--- Start of Quoted passage ---
Alongside his partners in crime, CB23, Foxxface, and Tony Depew, Edapt has started to make a name for himself in the New York street art scene. He often participates in Free Art Fridays, an art giveaway that primarily happens on, but is not limited to, the first Friday of each month. Artists place a piece of their art somewhere in public, photograph it, and post it to Instagram with the hashtags #fafny and #fafnyc. Fans of the artists, or just people looking to discover new artists, will look up the hashtags on Twitter, attempt to decipher where the piece was placed, and then rush as fast as they can to retrieve it before another art lover can get to it. It’s really quite a brilliant phenomenon, and I’m sure Edapt and his friends have definitely made some new fans in the process of participating in this.
As far as information about Edapt goes, it’s extremely limited. Like most street artists, he chooses to remain anonymous, but his sticker, wheat paste, and bolt-up collaborations with Clint Mario, Tony Depew, and the rest of his friends, need no backstory. They’re just fascinating pieces of work. Often colorful, and often devilish with a taste of silliness, it’s a style that’s all his own.
--- End of Quoted passage ---
--- Start of Given data ---
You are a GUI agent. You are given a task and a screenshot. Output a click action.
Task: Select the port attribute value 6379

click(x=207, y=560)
--- End of Given data ---
--- Start of Given data ---
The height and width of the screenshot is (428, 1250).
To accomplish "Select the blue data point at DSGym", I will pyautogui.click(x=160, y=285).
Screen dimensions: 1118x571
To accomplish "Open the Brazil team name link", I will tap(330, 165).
--- End of Given data ---
--- Start of Given data ---
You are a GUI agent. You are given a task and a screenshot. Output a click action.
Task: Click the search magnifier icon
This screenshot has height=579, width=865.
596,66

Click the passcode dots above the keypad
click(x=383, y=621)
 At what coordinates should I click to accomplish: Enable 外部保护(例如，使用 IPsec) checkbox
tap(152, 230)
--- End of Given data ---
• Stated problem A: According to the passage about Edapt, on which day does Free Art Fridays primarily take place?
• Stated problem B: In the passage about Edapt, rewrite the stretch from "As far as information" through "all his own.", substituting "stencil" for "wheat paste".

• Exercise response A: The first Friday of each month.

• Exercise response B:
As far as information about Edapt goes, it’s extremely limited. Like most street artists, he chooses to remain anonymous, but his sticker, stencil, and bolt-up collaborations with Clint Mario, Tony Depew, and the rest of his friends, need no backstory. They’re just fascinating pieces of work. Often colorful, and often devilish with a taste of silliness, it’s a style that’s all his own.